The Ohio Board of Nursing met on May 15-16, 2014. The
Board voted to approve Consent Agreements to resolve the charges pending
against numerous nursing clients of Graff & McGovern. Most of those
Consent Agreements were hard fought and took 4-6 months to negotiate the
reasonable outcomes. In some of the Immediate Suspension cases, the
Board’s staff worked hard to try to have Consent Agreement ready for vote by
the full Board within 2 months of the issuance of the charges. The Board
also deliberated upon numerous Reports and Recommendations to resolve charges
against nursing clients of Graff & McGovern whose cases went to hearing
instead of having the charges resolved through a Consent Agreement.
Given that the Board has now completed 3 of its 6 Board Meetings
for 2014, I believe it is fair to conclude that a firm pattern is in place
whereby the Board is imposing harsher sanctions than in years past. That
has been the case both when charges are resolved through a Consent Agreements
and when charges are resolved through Adjudication Orders.

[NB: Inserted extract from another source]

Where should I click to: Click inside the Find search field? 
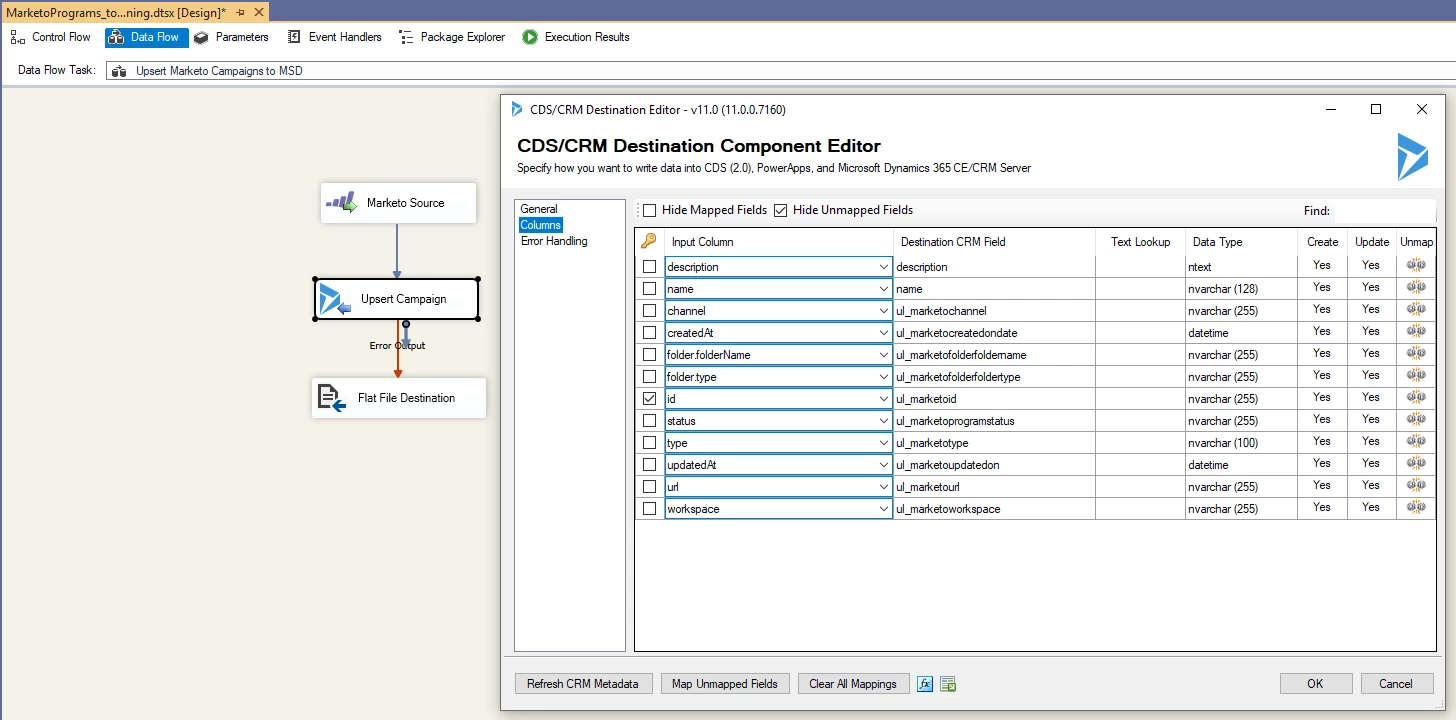click(1384, 211)
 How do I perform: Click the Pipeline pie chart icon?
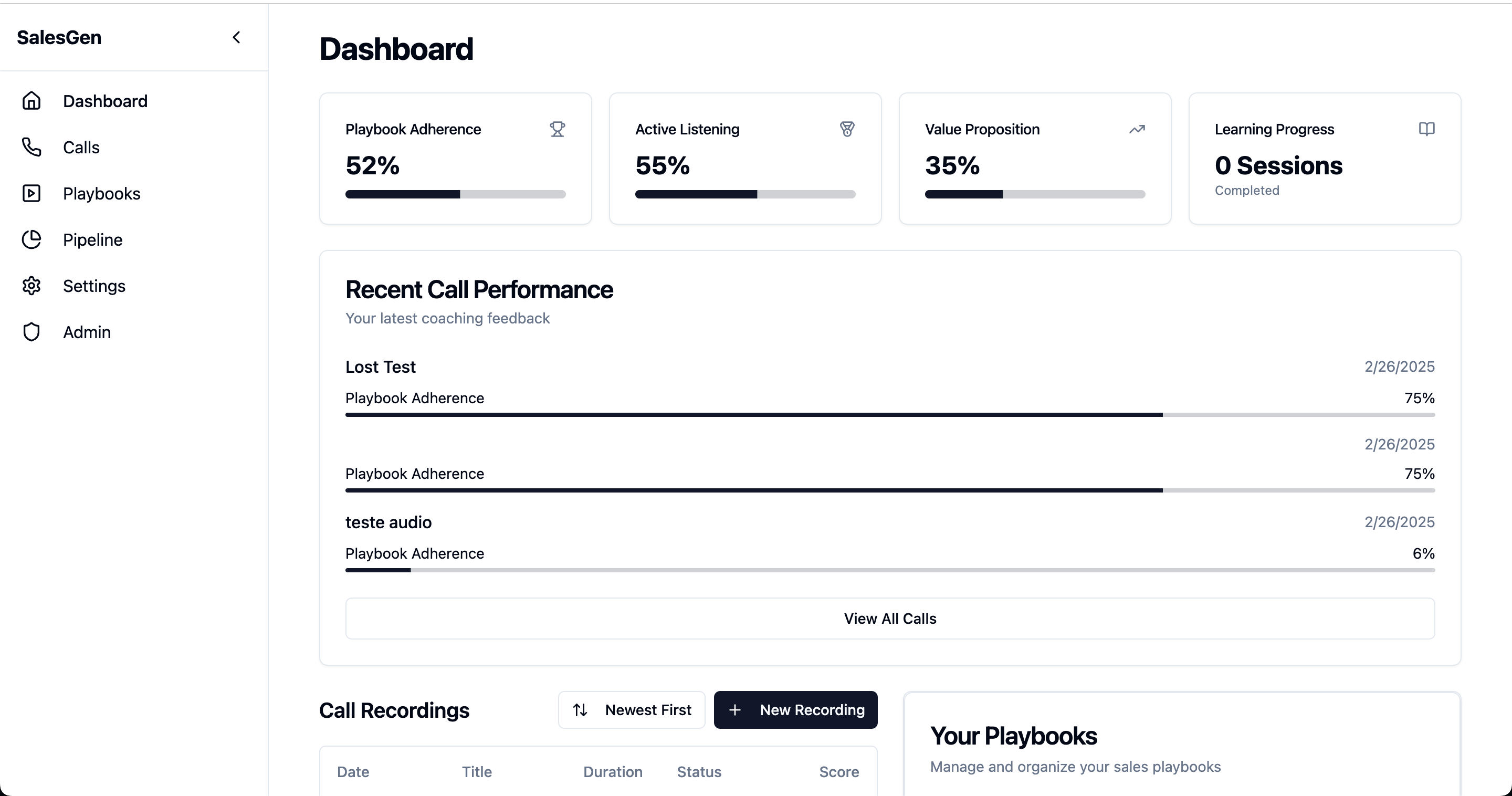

Furthermore, slightly less than half of my nursing clients who elected to take
their cases to hearing received a more lenient sanction compared to what
they were being offered through proposed Consent Agreement.
At the May 2014 Board Meeting, the Board also voted to issue
a Notice of Opportunity for Hearing to 99 nurses. Those Notices were
mailed to the respective nurses via certified mail this week. Any nurses
receiving a Notice of Opportunity for Hearing from the Board should
strongly consider consulting with experienced legal counsel to protect their
interests and they should be mindful of the need to submit a written
hearing request to the Board no later than 30 days from the date the Board
mailed the Notice. The failure to comply with the 30-day deadline
will leave a nurse with none of the rights afforded by Ohio Revised Code
Chapter 119, and it will enable the Board to sanction the nurse’s license
without obtaining any input and/or agreement from the nurse.
As we move into the second half of the 2014 Board Meeting
calendar, I am convinced that this version of the Board is stricter than any
version of the Board that I have seen since I started representing nurses in
1999. The proof is in the relatively harsh Consent Agreements and
Adjudication Orders adopted by the Board during 2013 and 2014, along with the
increased reluctance of the Board to settle cases using terms and conditions
that were common prior to 2013. Therefore, nurses who are being investigated
by the Ohio Board of Nursing and/or who are facing pending disciplinary charges
brought by the Board must be prepared to fight for fair and reasonable
settlement terms. Regardless of their efforts, some of those nurses may
eventually find themselves in a position where they are forced to either accept
the harsher settlement terms being insisted upon by the Board’s Secretary or
take their case to hearing so that the full Board can consider the defense
and/or mitigation evidence being presented.
For nurses who are being investigated by the Ohio Board of
Nursing and/or who face pending disciplinary charges by the Board, this means
you will be engaged in a struggle with the Board to obtain the most lenient
sanction possible through a Consent Agreement and you may be forced to take
your case to hearing to try to obtain a better outcome than is being offered
through Consent Agreement. To make it through that struggle and obtain a
positive outcome for your nursing license, you will need to know who to communicate
with, who to avoid communicating, what information to share and how to leverage
positive facts in presenting your defense to the Board. You will
also need to be patient in negotiating the terms of a Consent Agreement with
the Board, since the Board’s first offer is usually not its best offer.
Finally, you need to be willing, if necessary, to take your case to hearing if
the Board is being unreasonable in negotiating a Consent Agreement.